Defendants argue that the FRVA is ineffective when another statutory provision expressly designates an officer or employee to fill a vacant office. Because the Attorney General Succession Act is such a statutory provision, Defendants contend that the FVRA does not apply to the succession of the office of Attorney General. Defendants base this argument on § 3347 of the FVRA.
§ 3347 is entitled "Exclusivity" and states in relevant part:
(a) Sections 3345 and 3346 are the exclusive means for temporarily authorizing an acting official to perform the functions and duties of any office of an Executive agency (including the Executive Office of the President, and other than the Government Accountability Office) for which appointment is required to be made by the President, by and with the advice and consent of the Senate, unless-
(1) a statutory provision expressly-
(A) authorizes the President, a court, or the head of an Executive department, to designate an officer or employee to perform the functions and duties of a specified office temporarily in an acting capacity; or
(B) designates an officer or employee to perform the functions and duties of a specified office temporarily in an acting capacity....

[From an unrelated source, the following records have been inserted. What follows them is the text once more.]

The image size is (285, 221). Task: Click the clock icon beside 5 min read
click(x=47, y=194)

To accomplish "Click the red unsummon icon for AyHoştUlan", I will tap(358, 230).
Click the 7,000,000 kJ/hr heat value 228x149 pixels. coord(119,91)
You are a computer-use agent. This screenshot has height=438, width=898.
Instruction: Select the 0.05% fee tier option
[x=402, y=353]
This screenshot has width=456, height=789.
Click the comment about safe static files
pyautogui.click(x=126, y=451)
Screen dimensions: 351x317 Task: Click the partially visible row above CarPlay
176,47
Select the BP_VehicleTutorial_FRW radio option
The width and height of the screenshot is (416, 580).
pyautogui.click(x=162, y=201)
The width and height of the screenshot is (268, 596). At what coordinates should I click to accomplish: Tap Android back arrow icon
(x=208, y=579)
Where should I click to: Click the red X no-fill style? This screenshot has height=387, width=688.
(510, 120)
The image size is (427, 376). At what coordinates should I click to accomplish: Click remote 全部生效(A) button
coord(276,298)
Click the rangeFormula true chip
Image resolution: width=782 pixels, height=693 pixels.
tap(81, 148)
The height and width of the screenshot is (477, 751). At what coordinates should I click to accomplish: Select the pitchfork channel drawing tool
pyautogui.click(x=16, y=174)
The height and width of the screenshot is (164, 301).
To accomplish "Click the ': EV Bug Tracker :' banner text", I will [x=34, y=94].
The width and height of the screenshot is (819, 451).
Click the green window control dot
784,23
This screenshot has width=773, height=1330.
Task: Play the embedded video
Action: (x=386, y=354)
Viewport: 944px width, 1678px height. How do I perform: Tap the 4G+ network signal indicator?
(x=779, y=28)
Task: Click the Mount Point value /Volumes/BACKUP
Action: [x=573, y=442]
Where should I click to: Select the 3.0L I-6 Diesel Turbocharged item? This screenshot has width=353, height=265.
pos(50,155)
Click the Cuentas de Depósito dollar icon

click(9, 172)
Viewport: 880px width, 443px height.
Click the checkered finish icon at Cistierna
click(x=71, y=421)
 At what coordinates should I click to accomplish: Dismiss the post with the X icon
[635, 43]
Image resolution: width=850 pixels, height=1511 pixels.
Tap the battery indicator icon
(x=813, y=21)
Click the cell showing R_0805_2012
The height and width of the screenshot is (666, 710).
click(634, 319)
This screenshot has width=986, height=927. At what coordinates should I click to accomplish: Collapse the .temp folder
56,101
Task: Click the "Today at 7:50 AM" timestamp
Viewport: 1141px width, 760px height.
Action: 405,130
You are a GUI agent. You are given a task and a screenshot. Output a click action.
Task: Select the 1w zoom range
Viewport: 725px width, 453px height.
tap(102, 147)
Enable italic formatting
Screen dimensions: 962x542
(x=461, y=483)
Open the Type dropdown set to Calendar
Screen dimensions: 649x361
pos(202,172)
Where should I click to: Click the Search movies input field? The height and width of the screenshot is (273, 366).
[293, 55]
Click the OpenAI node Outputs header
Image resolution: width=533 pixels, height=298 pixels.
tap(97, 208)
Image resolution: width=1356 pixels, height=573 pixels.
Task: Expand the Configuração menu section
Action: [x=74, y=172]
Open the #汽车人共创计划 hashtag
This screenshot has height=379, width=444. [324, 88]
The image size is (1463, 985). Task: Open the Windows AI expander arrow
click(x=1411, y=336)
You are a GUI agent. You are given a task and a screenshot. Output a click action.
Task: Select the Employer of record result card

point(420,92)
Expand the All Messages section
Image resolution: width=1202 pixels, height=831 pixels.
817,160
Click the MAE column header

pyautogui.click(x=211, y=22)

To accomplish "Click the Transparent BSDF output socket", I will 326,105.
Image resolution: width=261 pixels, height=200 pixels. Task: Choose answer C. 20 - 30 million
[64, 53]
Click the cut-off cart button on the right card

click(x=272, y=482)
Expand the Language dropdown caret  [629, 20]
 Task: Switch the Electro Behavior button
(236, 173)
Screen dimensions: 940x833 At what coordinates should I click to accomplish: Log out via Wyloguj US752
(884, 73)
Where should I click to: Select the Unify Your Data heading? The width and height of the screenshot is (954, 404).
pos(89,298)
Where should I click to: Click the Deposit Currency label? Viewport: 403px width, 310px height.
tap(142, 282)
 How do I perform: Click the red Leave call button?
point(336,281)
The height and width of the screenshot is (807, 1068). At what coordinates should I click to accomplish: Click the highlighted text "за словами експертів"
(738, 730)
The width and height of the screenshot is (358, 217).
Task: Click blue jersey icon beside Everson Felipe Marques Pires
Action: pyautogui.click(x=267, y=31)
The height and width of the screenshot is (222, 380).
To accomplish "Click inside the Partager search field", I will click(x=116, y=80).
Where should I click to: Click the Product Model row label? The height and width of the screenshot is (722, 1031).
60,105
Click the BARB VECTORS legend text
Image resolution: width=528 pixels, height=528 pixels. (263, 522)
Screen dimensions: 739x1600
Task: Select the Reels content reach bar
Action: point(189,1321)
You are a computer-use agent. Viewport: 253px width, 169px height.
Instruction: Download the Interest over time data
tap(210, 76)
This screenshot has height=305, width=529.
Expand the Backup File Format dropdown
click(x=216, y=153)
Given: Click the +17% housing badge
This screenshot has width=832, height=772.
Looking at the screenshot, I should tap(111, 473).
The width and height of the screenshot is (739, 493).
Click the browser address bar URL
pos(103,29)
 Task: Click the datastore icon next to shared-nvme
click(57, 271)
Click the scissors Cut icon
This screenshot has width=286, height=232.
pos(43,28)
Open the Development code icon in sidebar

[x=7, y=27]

Moreover, the language of the Attorney General Succession Act does not mandate that the Deputy Attorney General must "exercise all the duties" of the office of Attorney General in the case of a vacancy. See
2. Legislative History
The recent legislative history of the FVRA further supports the Court's reading of the plain meaning of the statutes. "When the statute is ambiguous or the statutory language does not resolve an interpretive issue, 'our approach to statutory interpretation is to look to legislative history.' " SEC v. McCarthy ,
The most recent amendments to the FVRA were passed in 1998. Before the new amendments were voted on, the Senate Committee on Governmental Affairs published a report on the amendments as devised by the Senate. See S. Rep. No. 250, 105th Cong., 2d Sess. (1998) (hereinafter the "Senate Report"). There are several distinctions between the draft presented in the Senate Report and the statute that became law. Most relevant here is the fact that the version in the Senate Report contained a provision that stated "[w]ith respect to the office of the Attorney General of the United States, the provisions of section 508 of title 28 shall be applicable." Senate Report at 25. Moreover, in the analysis of this provision, the Senate Report described that "[w]ith respect to a vacancy in the office of the Attorney General, 28 U.S.C. S 508 will remain applicable. That section ensures that Senate confirmed Justice Department officials will be the only persons eligible to serve as Acting Attorney General." Id. at 13. The amendments that went into effect in 1998, however, excluded this particular provision in its entirety. Thus, not only is there nothing explicit in the FVRA nor the Attorney General Succession Act to indicate that the Attorney General Succession Act supersedes the FVRA, the legislative history reflects that Congress considered this question and ultimately decided not to exclude the office of Attorney General from the offices covered by the FVRA.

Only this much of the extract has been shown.